NoRedInk has no AI detector. Its Originality Insights report how long a student spent drafting and how much text they pasted, and its own docs say they do not detect plagiarism.

CA

No. NoRedInk does not have an AI detector, and it does not produce an AI probability score.

That is the short answer, and it is worth resisting the temptation to add a "but" to it. NoRedInk has not built a classifier that reads a paragraph and estimates whether a model wrote it. What it has built is something different, and in some ways more interesting: a set of reports about how a piece of writing was produced. If you are a student wondering whether NoRedInk is quietly scoring your work for AI, it is not. If you are a teacher wondering whether it will tell you who used ChatGPT, it will not do that either, though it may show you something more useful.

Here is what it actually does.

What NoRedInk is

NoRedInk is an English Language Arts platform used in schools, built around grammar and writing practice, guided drafting activities and teacher feedback. Its recent development has been squarely in the AI-assistance direction rather than the AI-policing one. The Grading Assistant evaluates student writing against rubric items and suggests scores and written feedback, which NoRedInk says reduces grading time by over 40%. Notably, students never see that feedback until their teacher approves it.

But grading is not detection. NoRedInk states plainly that the Grading Assistant "doesn't provide feedback on whether students submitted original work." It is a tool for getting feedback to more students faster, not for adjudicating authorship.

What Originality Insights actually reports

The feature people are usually thinking of when they ask this question is Originality Insights, and it is a process report rather than a text classifier. NoRedInk's own materials describe it as providing visibility into the student drafting process, and its academy course calls it a "Pace and Paste Tracker", which is a fair summary of the two signals involved:

  • Time spent per draft. How long the student actually spent working in the assignment. NoRedInk notes that this is measured from the point the student interacts with the assignment after completing the interactive tutorial, and that the tutorial itself is not included in the time calculation.
  • Copy-paste detection, and the percentage of pasted text. Where text was pasted in from an external source, and how much of the submission that accounts for.

That is the whole mechanism. No perplexity, no burstiness, no model fingerprint, no percentage estimating machine authorship. Teachers see how the work was made, not a verdict about what made it.

What NoRedInk says it cannot do

This is the part that deserves credit, because it is more careful than much of the AI-detection market manages. NoRedInk's documentation states that Originality Insights "do not detect plagiarism." The framing is that the insights help teachers make educated decisions about whether a student has plagiarised or used generative AI. The insights are input to a judgement a human makes, explicitly not the judgement itself.

Compare that with the tools that return a confident percentage and leave the interpretation to whoever reads it, and you can see why the restraint matters. A vendor that declines to claim a verdict cannot have its verdict misused.

What a paste event does and does not prove

If you are reading an Originality Insights report, this is the important nuance: a large paste is ambiguous, not damning.

A submission that appears in one or two paste events is equally consistent with a student who:

  • drafted in Word or Google Docs offline and pasted the finished piece in
  • wrote on their phone and transferred it
  • typed up handwritten notes
  • pasted from a language model

All four produce the same trace.
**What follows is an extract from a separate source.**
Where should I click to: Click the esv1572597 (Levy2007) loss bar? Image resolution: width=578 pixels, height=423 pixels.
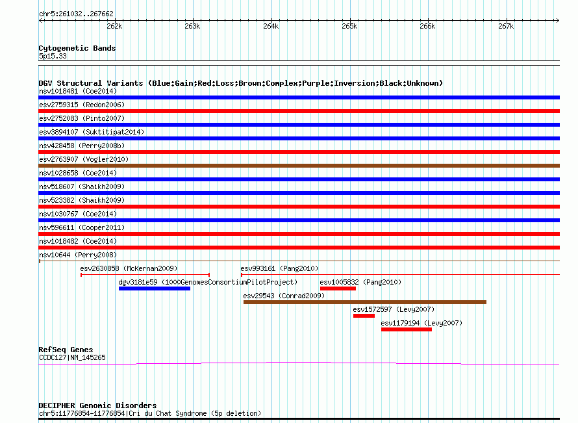tap(364, 316)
Similarly, a short drafting time can mean a student worked out their argument elsewhere, or that they are simply a fast writer, or that they had already planned the piece in class. Process data narrows the question and tells you where to ask it. It does not answer it.

The same holds in the student's favour, and this is worth knowing if you are the one being asked about your work. A long drafting time with incremental edits and no large pastes is strong evidence of authorship, and it is the kind of evidence a detector score can never give you. Keep it.
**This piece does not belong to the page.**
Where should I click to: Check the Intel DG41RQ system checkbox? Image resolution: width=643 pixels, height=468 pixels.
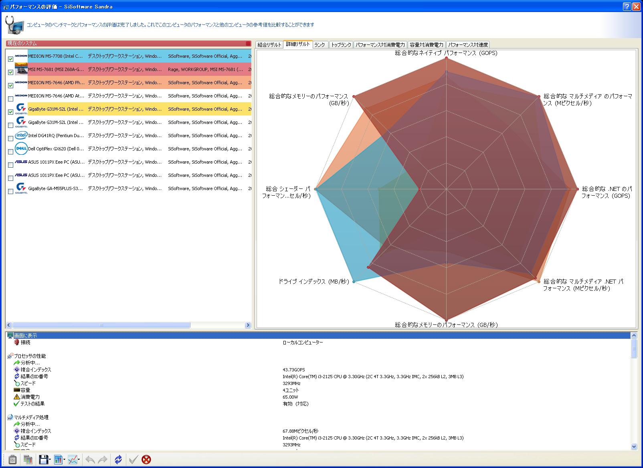coord(10,138)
Why process signals beat a score, and where they stop

There is a real argument that NoRedInk has chosen the better instrument, and it is the same argument Anthology made when it tested a market-leading AI detector for Blackboard, found the error rates too high and the models biased, and published its decision not to build one.

Statistical AI detection is inference from finished text, and it is wrong a measurable share of the time in a way that falls unevenly. Liang et al. (2023), published in Patterns, ran seven detectors over TOEFL essays by non-native English speakers and found they flagged more than 61% on average, against near-zero false positives on essays by native-English US eighth-graders. Process data carries none of that bias, because it does not care what your prose looks like. It reports what the editor recorded.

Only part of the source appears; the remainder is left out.